▶ Excerpt provided
Rome playing politics

Thanks to Linda Ward Selbie for the link.

Reposted from:
http://commentisfree.guardian.co.uk/ac_grayling/2007/11/rome_playing_politics.html

ACThe Vatican is doing its utmost to frustrate him, but the Spanish PM's reforms are marching on, and they're going to be taught in schools.

Those who are indifferent to, or sceptical about, the degree to which the churches still work to exercise political influence need only look at the unsubtle battle that the Catholic church is at this moment waging against the Spanish government.

Spain's prime minister Jose Luis Zapatero has instituted a bold reforming agenda in his country, diluting church-state ties, ending direct government subsidy to the church, introducing same-sex marriage, easing divorce laws, and encouraging greater participation and opportunities for women in Spain's society and economy. He has also openly condemned the fascist Franco regime and honoured those who resisted it, something that beforehand was regarded in his country as too contentious and divisive to attempt.

▶ Exercises
**a)** In the article on the Vatican's dispute with the Spanish government, what kind of funding did Jose Luis Zapatero end?
**b)** Translate this sentence from the article on the Vatican's dispute with the Spanish government into Spanish: "He has also openly condemned the fascist Franco regime and honoured those who resisted it, something that beforehand was regarded in his country as too contentious and divisive to attempt."
**c)** Continue the article on the Vatican's dispute with the Spanish government, starting after its final sentence.

▶ Data excerpt
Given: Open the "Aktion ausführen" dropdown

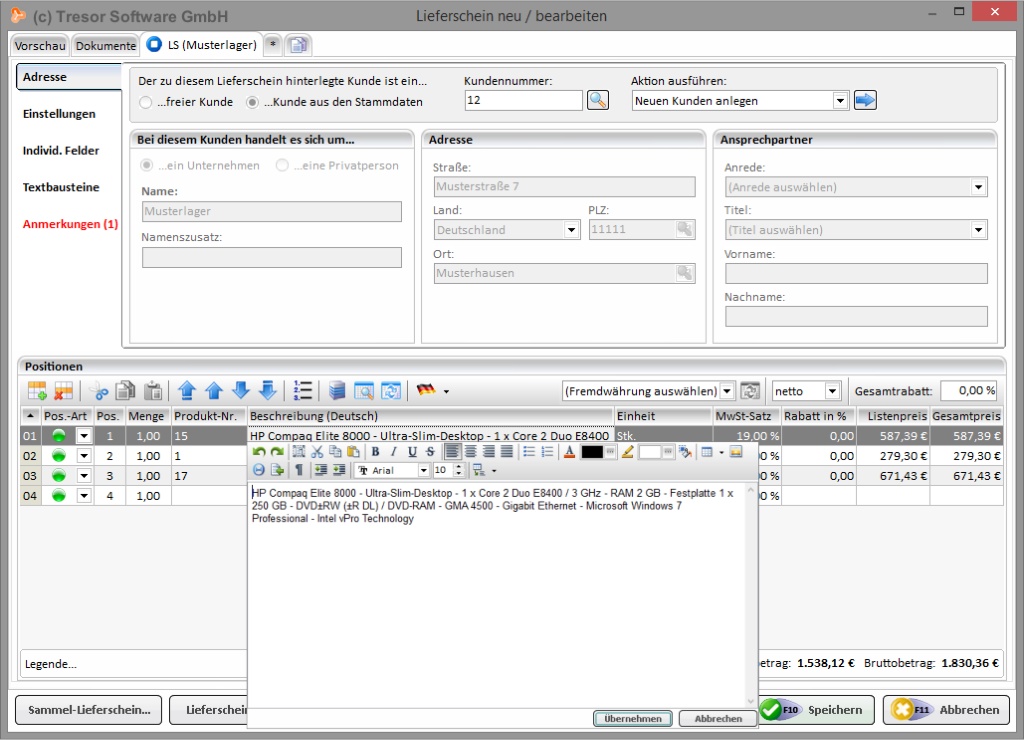Looking at the screenshot, I should tap(840, 100).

▶ Outputs for the tasks
**a)** He ended direct government subsidy to the church.

**b)** También ha condenado abiertamente el régimen fascista de Franco y ha rendido homenaje a quienes se le resistieron, algo que antes se consideraba en su país demasiado polémico y divisivo como para intentarlo.

**c)**
None of this pleases the Catholic church either in Spain itself or in the Vatican, showing by this (if iterated showing were needed) the reactionary, rightwing, backward colouration of church politics. In a deliberate and crude gesture of opposition to Zapatero, the Vatican has conducted its largest ever mass beatification, honouring 498 pro-Franco "victims of religious persecution" during the Spanish Civil War. Those victims were fascists and their church supporters, and included 7000 members of the Catholic clergy killed between 1931 and 1939 in an uprising against the staggering oppression by church and state that had kept the population poor, benighted, ignorant, trapped, exploited and suffering. Look at most Catholic countries until the 1960s and beyond, in South America or Ireland or Spain: the picture of the social, political and economic effects of Catholicism is in its essentials the same. Women enslaved to child-bearing, over-large families perpetuating ignorance and poverty, backward social policies and the iron grip of a clergy acting like the Stasi in controlling the minutiae of private lives through the confessional and the influence of fear - fear of hell, among other things. The small and in the end ineffectual "liberation theology" rebellion among some South American clergy was quashed by the church hierarchy, not interested in salvation for anyone in this life except for the church itself as an institution whose principal aim, like the politburo of the Chinese Communist party, is to stay in control at any cost.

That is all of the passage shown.